BEGIN Source passage

Current Results

LEARNING FROM SELECTED EXAMPLES

Each of the events in the prediction registry is included in the overall summary of current results as soon as it is possible to make the calculations that comprise the formal hypothesis test. There is likely to be something interesting about every case, but examining all of them in full detail would be prohibitive. A selection of a few examples will provide some indication of the range of outcomes, and show what the data look like over the period of the prediction and how the the formal analysis represents the data. Some of these examples, the Yugoslavia Bombing, New Years, the Turkey Earthquake, have been treated comprehensively, with various analytical approaches and examination of "control" data to provide context.

(Note: the following links go to pages with multiple graphs, and require some downloading patience.)
For example, a set of explorations of the Yugoslavia data was conducted to give us more insight into the structure of the data and the implications of our choices for analytical strategies, especially the block size. A second set of graphical and statistical alternatives looks at potentially revealing ways of displaying the data. A third collection of graphics, drawing on these explorations, works toward a standardized set of displays.

END Source passage
BEGIN Items

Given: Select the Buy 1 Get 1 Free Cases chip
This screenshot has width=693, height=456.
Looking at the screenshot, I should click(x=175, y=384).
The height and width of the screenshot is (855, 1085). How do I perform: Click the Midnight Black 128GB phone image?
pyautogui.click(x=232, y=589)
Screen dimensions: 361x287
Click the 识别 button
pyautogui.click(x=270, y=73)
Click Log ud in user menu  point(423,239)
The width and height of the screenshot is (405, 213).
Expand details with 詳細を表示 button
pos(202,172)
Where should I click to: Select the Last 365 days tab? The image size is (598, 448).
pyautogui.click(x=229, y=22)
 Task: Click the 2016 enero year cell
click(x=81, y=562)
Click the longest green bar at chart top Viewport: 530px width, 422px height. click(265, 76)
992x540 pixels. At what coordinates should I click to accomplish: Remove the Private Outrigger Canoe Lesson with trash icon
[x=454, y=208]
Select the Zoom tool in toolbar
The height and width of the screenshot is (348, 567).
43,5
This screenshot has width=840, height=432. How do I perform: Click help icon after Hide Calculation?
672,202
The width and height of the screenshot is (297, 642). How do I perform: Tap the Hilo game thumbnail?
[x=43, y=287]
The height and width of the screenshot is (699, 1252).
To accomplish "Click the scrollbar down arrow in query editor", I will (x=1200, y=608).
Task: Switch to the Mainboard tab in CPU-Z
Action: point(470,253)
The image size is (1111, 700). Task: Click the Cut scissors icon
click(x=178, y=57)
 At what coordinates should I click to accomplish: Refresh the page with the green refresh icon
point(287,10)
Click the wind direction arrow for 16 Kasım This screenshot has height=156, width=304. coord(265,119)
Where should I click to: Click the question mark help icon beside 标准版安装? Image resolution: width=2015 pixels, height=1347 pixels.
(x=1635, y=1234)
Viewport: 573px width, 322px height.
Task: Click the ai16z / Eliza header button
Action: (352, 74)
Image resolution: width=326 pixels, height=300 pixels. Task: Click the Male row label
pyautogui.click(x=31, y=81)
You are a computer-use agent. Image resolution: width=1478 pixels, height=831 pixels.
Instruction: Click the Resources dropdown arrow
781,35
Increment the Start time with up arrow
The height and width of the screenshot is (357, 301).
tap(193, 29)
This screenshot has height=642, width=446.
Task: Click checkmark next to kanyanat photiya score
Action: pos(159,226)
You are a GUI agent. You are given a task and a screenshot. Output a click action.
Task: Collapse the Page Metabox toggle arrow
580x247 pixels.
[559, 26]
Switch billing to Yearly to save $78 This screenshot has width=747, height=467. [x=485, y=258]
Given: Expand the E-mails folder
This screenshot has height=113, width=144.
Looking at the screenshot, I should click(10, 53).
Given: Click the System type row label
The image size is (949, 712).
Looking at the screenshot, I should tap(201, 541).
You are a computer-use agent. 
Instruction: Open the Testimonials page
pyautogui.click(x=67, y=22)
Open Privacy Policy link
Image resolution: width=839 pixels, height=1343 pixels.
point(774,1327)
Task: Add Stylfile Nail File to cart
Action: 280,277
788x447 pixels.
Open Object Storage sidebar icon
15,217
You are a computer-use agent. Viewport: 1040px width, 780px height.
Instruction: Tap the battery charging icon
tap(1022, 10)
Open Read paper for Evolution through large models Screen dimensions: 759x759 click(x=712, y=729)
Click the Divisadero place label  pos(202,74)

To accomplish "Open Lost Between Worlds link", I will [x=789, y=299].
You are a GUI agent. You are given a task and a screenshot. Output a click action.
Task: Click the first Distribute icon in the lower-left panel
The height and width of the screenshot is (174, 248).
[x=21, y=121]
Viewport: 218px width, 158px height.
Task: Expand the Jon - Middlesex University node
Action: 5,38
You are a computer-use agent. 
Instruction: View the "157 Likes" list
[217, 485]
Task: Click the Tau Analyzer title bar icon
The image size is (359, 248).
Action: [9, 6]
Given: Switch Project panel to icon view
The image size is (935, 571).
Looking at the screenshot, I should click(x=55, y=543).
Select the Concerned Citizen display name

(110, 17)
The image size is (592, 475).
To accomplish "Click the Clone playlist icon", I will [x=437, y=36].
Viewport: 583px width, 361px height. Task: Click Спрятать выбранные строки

END Items

Objectives:
(1) In the prediction registry passage, take the words between "Each of the" and "to provide context.", inclusive, and substitute "impractical" for "prohibitive".
(2) Resume the prediction registry passage, picking up after its final sentence.

Answers for this exercise:
(1)
Each of the events in the prediction registry is included in the overall summary of current results as soon as it is possible to make the calculations that comprise the formal hypothesis test. There is likely to be something interesting about every case, but examining all of them in full detail would be impractical. A selection of a few examples will provide some indication of the range of outcomes, and show what the data look like over the period of the prediction and how the the formal analysis represents the data. Some of these examples, the Yugoslavia Bombing, New Years, the Turkey Earthquake, have been treated comprehensively, with various analytical approaches and examination of "control" data to provide context.

(2)
But first, a brief discussion of the purpose of the experiment, the nature of the data, and the primary analytical strategies:

The experimental hypothesis is that otherwise random data recorded during extraordinary global events will be slightly less random, resulting in an unusual deviation above or below the expected mean value. The fundamental elements in the measurement technology used by the GCP are the trials that make up the ongoing sequence of random events. When the random sequence is undisturbed, the trial deviations are symmetrically distributed around the mean, and an accumulation of the deviations over time will look like a random walk, with unpredictable excursions wandering above and below the mean, but no obvious trend. In contrast, if the sequence of data points is even slightly correlated with some other variable, the random walk will become less random, and take on a trend with a slope that corresponds to the strength of the correlation. The terminal value of such a cumulative deviation represents the "bottom line" for the question whether the correlation with the defined global event is significant according to the appropriate statistical criteria.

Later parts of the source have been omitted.